Eve odiaba meterse en una conversación que ya estaba iniciada. ¿Se suponía que debía saber a qué se refería?
Draco observó la expresión de Eve, estaba claro que no sabía de qué hablaba la rubia. Contuvo una carcajada, y tuvo más éxito que cuando trató de contener la oleada de deseo que experimentó al reconocer aquella pequeña figura que, si no se equivocaba, estaba a punto de escaparse de allí sin ser vista.
Draco no estaba acostumbrado a que las mujeres cruzaran la calle para evitarle. Normalmente solían hacer lo contrario, y se preguntó qué habría hecho para que Eve le mirara por encima del hombro. Su ego permanecía intacto, lo tenía bastante robusto, pero le picaba la curiosidad. ¿Qué haría falta para convertir aquella desaprobación en adoración incondicional? Se dio cuenta de que estaba poniendo el listón demasiado alto. No quería que le adorara, solo buscaba una sonrisa. Aunque la adoración estaría bien tras contar con una larga noche para conocerla mejor…
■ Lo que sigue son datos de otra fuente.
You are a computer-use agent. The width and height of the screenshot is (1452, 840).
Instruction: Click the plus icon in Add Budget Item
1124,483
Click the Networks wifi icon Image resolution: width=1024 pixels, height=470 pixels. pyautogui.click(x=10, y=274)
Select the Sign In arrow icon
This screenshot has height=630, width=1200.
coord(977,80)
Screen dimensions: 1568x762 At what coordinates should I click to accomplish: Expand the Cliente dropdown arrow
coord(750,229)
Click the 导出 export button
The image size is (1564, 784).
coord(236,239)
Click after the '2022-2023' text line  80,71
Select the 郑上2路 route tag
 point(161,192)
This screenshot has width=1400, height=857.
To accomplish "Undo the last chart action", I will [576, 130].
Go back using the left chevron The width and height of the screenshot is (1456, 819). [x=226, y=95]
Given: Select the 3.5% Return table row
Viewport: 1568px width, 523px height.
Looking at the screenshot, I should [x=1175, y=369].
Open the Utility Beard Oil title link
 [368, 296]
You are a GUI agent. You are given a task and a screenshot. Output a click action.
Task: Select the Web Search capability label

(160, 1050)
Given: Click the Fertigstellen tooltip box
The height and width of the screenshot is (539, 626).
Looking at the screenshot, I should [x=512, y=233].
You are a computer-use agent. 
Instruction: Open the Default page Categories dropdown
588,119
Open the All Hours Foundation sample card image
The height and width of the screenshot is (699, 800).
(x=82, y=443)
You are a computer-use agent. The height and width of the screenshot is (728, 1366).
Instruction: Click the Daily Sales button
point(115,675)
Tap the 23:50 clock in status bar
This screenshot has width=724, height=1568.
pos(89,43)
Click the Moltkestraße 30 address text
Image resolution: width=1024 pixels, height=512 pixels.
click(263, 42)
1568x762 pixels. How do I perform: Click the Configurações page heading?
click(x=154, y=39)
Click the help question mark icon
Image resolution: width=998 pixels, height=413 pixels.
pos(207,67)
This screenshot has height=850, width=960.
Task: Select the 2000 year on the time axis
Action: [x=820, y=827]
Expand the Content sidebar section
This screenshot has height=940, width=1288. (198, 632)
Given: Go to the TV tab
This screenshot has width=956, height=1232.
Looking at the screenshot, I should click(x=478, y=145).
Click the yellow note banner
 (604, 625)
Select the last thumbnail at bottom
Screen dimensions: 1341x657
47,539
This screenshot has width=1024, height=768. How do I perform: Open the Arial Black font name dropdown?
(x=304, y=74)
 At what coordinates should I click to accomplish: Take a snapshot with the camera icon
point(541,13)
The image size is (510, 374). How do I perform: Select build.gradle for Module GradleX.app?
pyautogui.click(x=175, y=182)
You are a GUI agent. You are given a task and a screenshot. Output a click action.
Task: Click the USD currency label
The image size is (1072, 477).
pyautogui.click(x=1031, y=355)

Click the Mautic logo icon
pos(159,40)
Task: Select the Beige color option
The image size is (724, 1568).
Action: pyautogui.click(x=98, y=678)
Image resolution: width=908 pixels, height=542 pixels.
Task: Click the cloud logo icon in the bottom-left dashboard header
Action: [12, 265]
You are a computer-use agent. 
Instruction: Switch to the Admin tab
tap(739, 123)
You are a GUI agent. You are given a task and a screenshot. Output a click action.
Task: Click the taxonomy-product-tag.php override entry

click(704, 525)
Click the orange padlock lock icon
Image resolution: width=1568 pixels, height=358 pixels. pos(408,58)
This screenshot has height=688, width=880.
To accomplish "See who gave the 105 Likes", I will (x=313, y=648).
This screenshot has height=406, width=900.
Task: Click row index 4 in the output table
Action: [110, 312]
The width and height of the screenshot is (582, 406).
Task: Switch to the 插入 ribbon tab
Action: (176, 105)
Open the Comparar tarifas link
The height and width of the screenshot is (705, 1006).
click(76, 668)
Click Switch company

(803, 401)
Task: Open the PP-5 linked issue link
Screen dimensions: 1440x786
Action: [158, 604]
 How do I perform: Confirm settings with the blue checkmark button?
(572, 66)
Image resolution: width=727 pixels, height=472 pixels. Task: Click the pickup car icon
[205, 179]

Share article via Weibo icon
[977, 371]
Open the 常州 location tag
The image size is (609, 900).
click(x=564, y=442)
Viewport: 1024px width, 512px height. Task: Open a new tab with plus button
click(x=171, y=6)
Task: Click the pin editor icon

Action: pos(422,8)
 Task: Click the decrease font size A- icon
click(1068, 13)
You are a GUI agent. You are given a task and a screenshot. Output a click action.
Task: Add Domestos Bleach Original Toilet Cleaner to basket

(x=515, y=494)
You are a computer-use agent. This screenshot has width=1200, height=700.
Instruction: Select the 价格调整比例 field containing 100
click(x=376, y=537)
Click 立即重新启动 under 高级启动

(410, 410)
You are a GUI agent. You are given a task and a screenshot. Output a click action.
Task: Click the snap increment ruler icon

—¿Ah, sí? —le preguntó Eve a Sabrina.
—Sí, pero mi agente dice que sigue esperando una llamada de tu oficina para la nueva campaña. Me comentó algo sobre que esta vez no vas a utilizar modelos —Sabrina puso los ojos en blanco—. Pero yo le dije que estaba claro que tú pensabas que seguía comprometida con la gente del supermercado, cuando lo cierto es que he decidido dejarlo porque no quiero que me asocien con ese tipo de producto.
—Lo siento, Sabrina, pero he estado fuera del país. Es la agencia la que ha contratado a las chicas.
—Pero tú tendrás la última palabra, ¿no?
Eve estuvo tentada de decirle que la llamaría, pero ganó su innato sentido de la honradez. No sería justo engañar a la joven.
—La verdad es que tu agente está en lo cierto, no vamos a utilizar modelos, sino mujeres de verdad. No es que tú no seas de verdad, pero no eres normal. Lo que quiero decir es…
—Lo que quiere decir es que las mujeres normales no pueden aspirar a tener un aspecto como el tuyo, Sabrina.
Si otra persona hubiera hecho aquel comentario, Eve se habría sentido agradecida. Pero tuvo que morderse la lengua para no soltar «no me digas lo que he querido decir».
—Eres un encanto —Sabrina depositó un suave beso en la mejilla de Draco.
Eve puso los ojos en blanco, y los ojos oscuros de Draco se encontraron con los suyos por encima de la cabeza de la modelo. Sonrió, y a Eve le recordó a un zorro observando a una gallina indefensa.
Entornó los ojos y alzó la barbilla en silencioso desafío. No estaba indefensa ni era tan estúpida como para sonreír a un hombre que podía coquetear con una mujer mientras tenía a otra besándole.
Cuando Draco se apartó, se borró la expresión complaciente del rostro de la modelo.
—Pero ¿no es esa la idea? Se trata de que crean que si compran ese producto se parecerán a mí —dijo confundida.